**Supplied data:**
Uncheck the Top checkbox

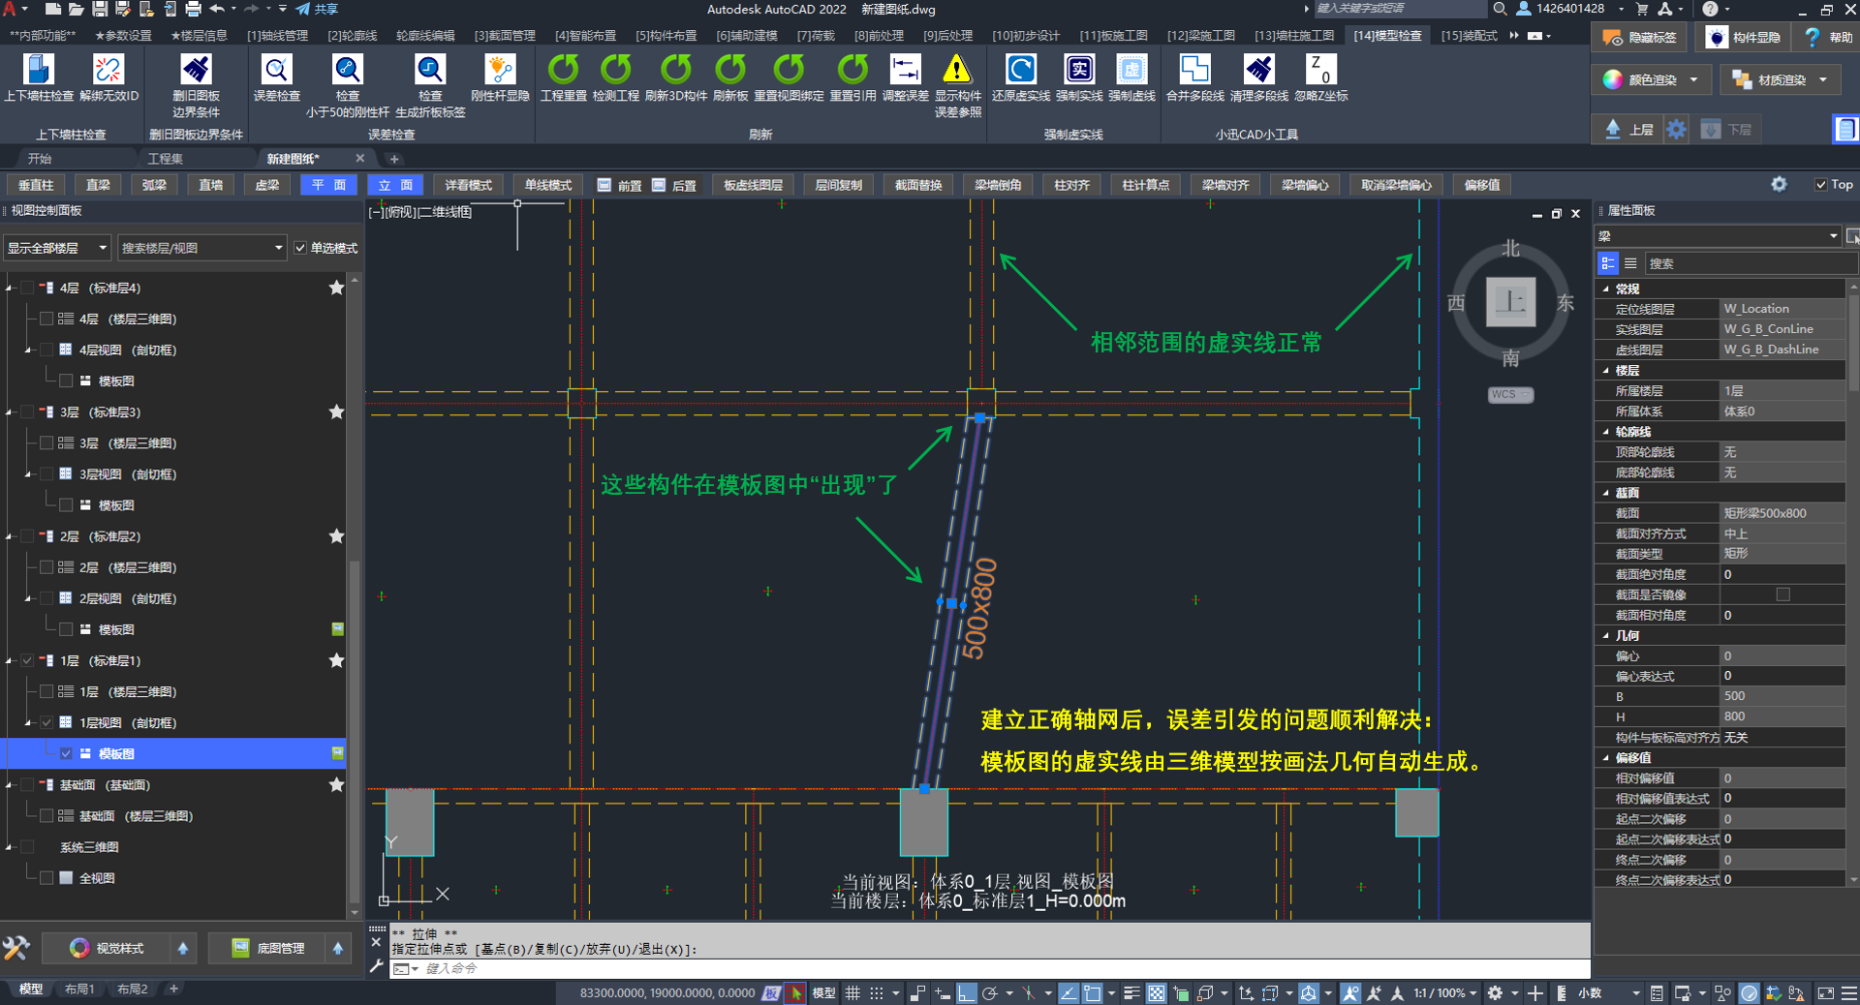point(1820,185)
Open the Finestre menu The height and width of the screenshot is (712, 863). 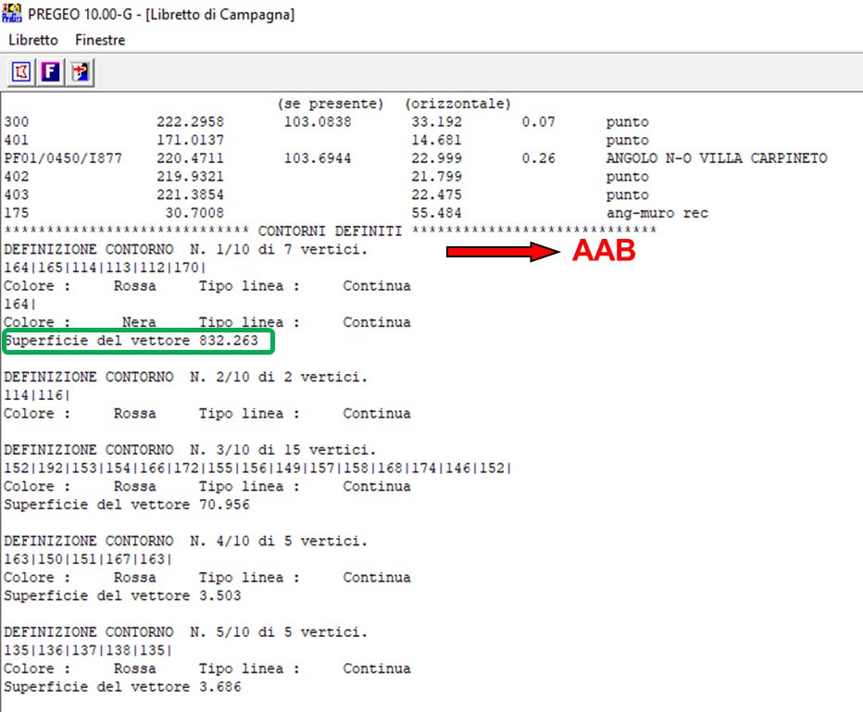(100, 40)
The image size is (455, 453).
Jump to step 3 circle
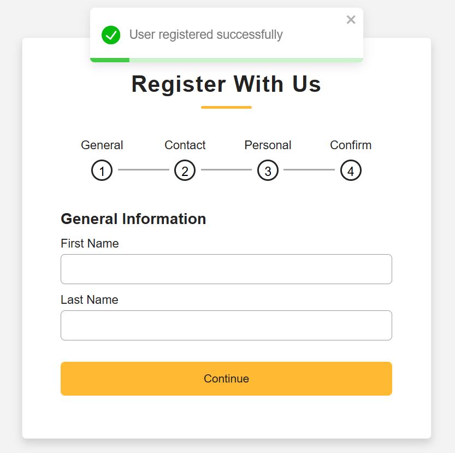point(268,171)
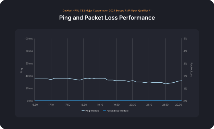
Task: Click the 5% packet loss axis label
Action: (185, 38)

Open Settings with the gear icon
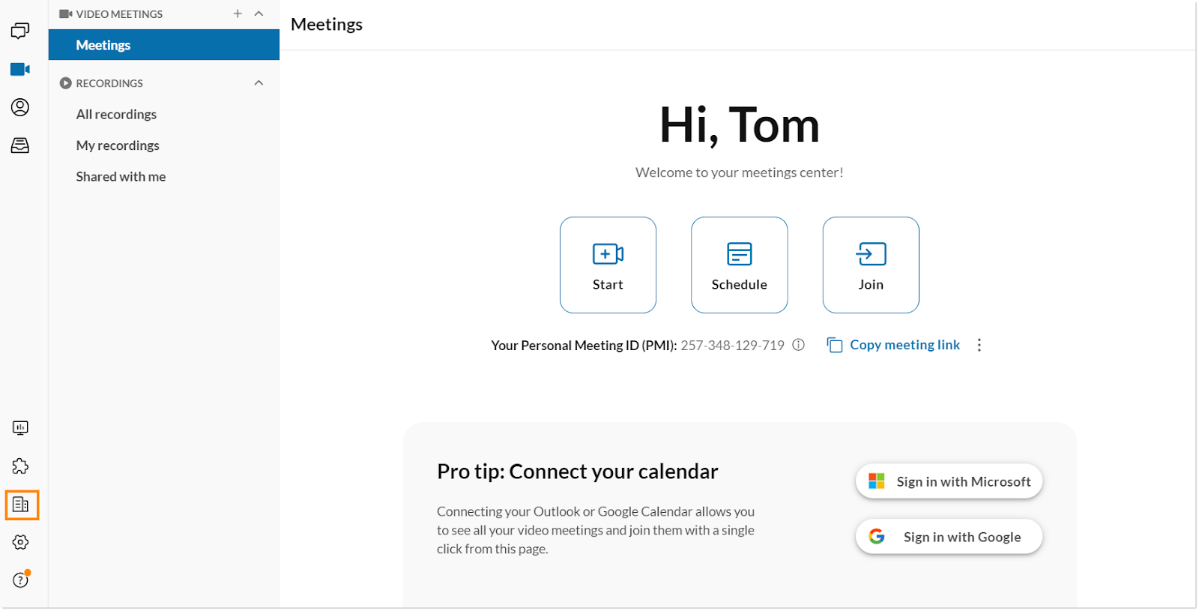pyautogui.click(x=20, y=542)
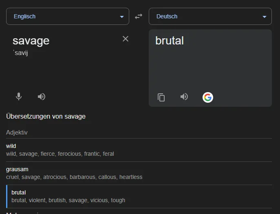Copy the translation brutal to the clipboard
This screenshot has height=214, width=280.
[161, 97]
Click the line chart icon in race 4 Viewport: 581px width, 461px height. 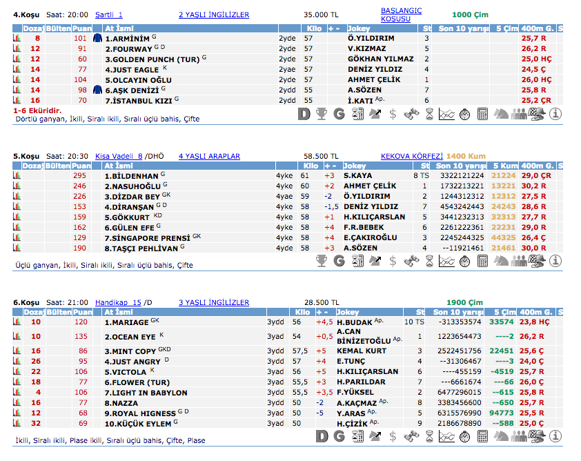[446, 114]
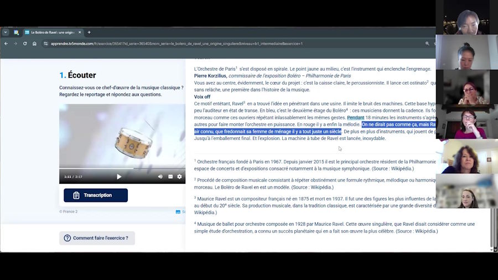Play the Boléro video

(118, 177)
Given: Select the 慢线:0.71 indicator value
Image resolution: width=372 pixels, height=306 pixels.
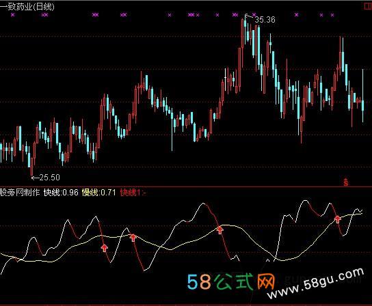Looking at the screenshot, I should (99, 192).
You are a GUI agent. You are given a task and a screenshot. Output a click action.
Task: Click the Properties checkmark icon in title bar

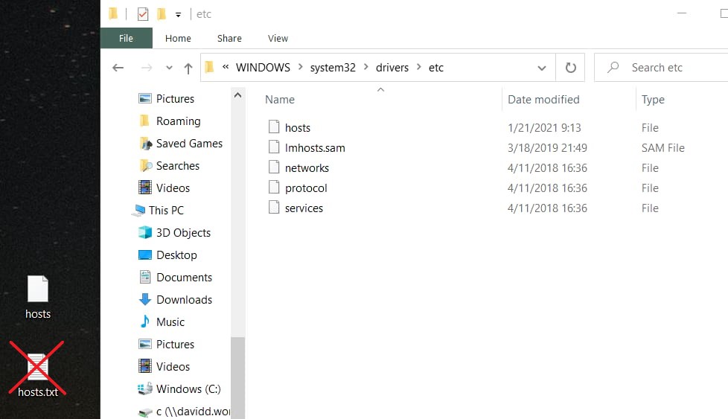tap(143, 14)
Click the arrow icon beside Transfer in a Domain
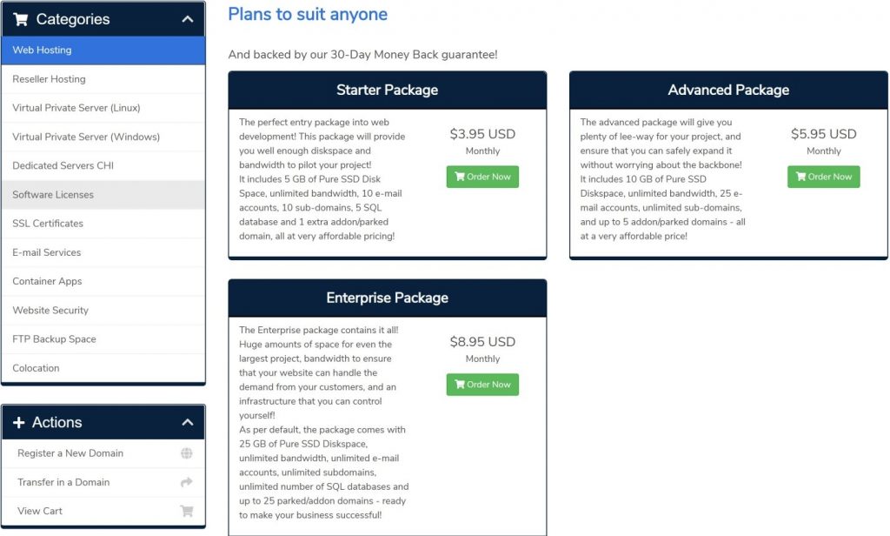 coord(186,482)
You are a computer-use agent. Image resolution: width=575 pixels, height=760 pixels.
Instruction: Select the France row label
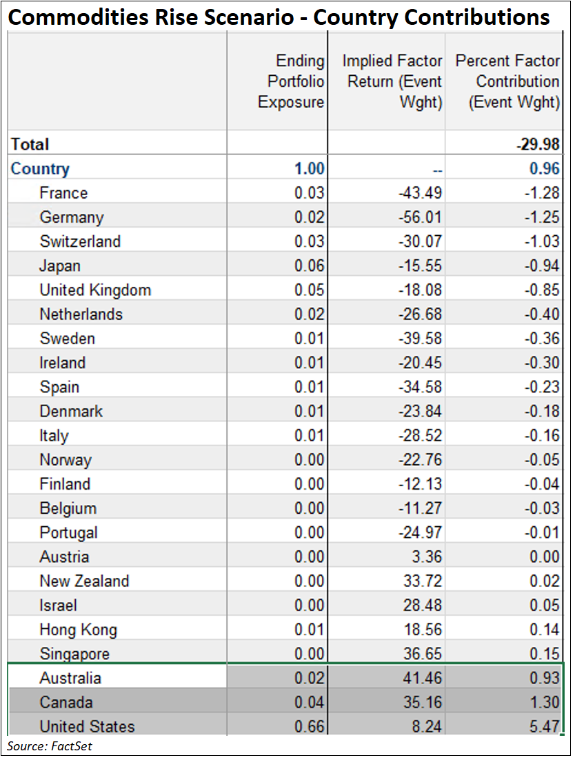click(63, 193)
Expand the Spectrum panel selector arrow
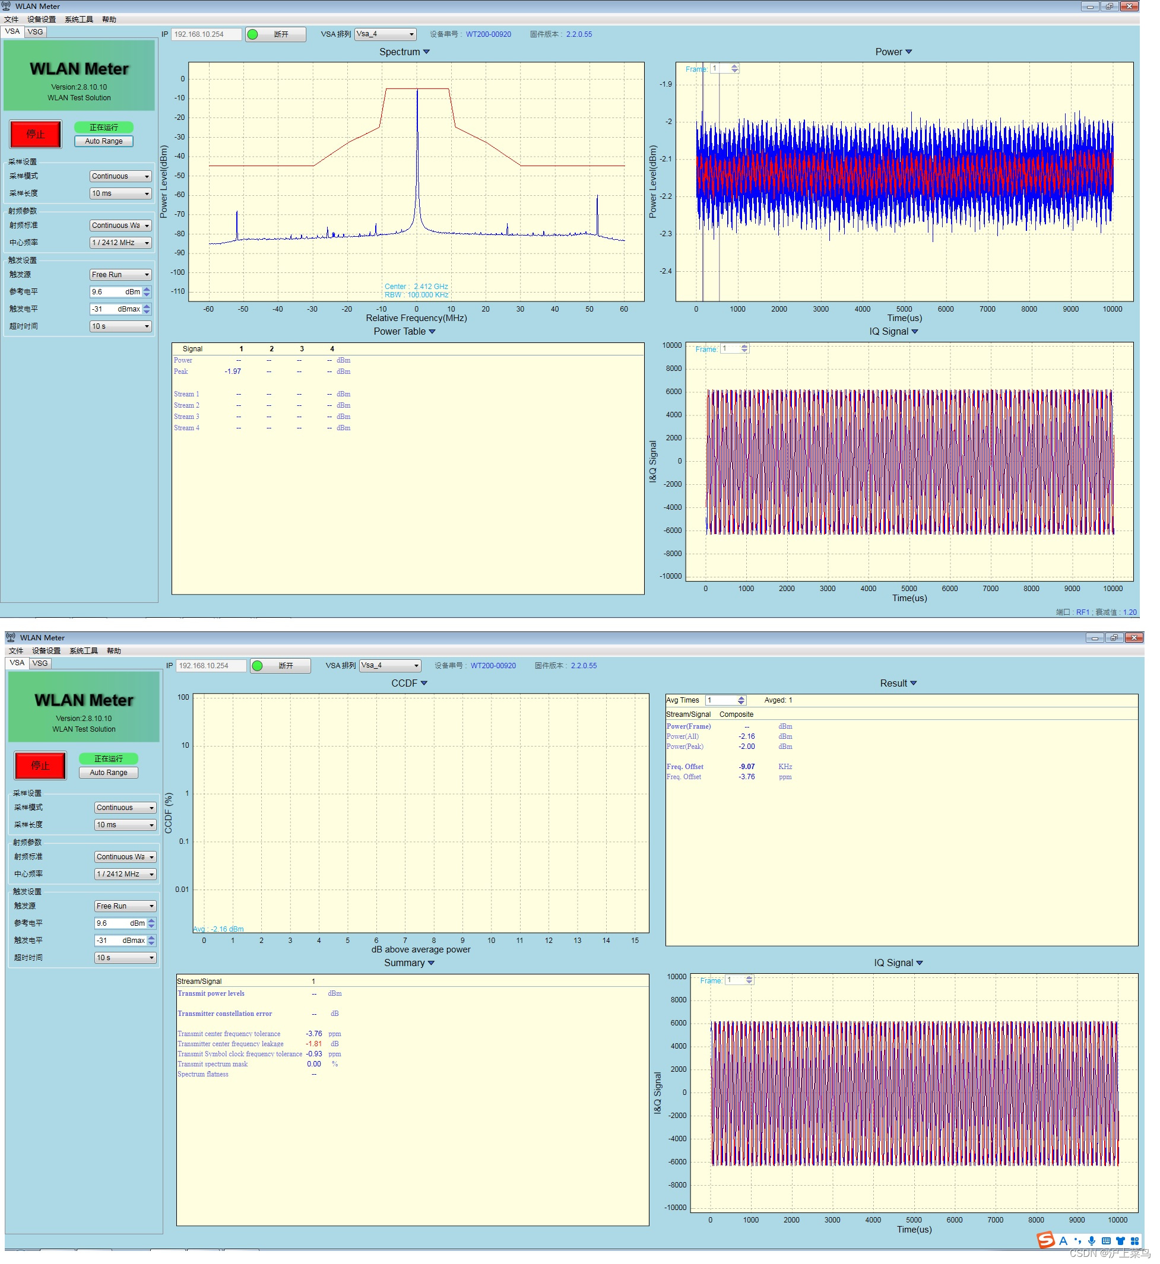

**Stated task:** Copy the listing lines between the one holding "Given: Select the 慢线:0.71 indicator value" and the one holding "Looking at the", inclusive, swapping "indicator" for "metric" and changing nothing else. Omit the pictures.

**Solved problem:**
Given: Select the 慢线:0.71 metric value
Image resolution: width=372 pixels, height=306 pixels.
Looking at the screenshot, I should (99, 192).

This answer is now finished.